══ DATA EXTRACT ══

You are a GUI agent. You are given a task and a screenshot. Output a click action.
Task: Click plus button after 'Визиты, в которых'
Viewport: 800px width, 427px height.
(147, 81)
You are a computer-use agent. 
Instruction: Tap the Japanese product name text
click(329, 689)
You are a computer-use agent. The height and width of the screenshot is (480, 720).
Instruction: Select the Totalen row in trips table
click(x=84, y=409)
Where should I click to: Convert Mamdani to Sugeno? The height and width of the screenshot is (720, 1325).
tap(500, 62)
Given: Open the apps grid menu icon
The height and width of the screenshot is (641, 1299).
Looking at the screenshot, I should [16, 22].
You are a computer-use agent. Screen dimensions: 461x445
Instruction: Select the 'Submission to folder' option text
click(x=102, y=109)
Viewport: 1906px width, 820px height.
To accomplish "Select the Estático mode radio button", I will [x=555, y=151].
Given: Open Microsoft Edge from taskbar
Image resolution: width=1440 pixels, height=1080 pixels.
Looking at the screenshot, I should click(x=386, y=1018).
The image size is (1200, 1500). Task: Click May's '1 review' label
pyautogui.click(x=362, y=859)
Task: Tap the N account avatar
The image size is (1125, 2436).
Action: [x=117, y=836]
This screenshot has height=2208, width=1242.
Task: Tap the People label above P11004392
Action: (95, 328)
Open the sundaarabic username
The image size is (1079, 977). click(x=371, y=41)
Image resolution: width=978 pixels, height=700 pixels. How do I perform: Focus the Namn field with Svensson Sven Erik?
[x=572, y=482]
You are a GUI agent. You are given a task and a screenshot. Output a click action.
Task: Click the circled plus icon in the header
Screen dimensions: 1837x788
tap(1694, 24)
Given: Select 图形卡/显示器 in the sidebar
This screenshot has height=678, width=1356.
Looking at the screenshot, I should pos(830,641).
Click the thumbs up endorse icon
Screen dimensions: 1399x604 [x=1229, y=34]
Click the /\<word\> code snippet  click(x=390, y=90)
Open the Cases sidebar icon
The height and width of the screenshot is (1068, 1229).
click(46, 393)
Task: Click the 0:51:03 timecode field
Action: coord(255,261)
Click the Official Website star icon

═══

[EXERCISE PROMPT] Lines holding "button" in the material above are to be reported.

[OUTPUT]
Task: Click plus button after 'Визиты, в которых'
To accomplish "Select the Estático mode radio button", I will [x=555, y=151].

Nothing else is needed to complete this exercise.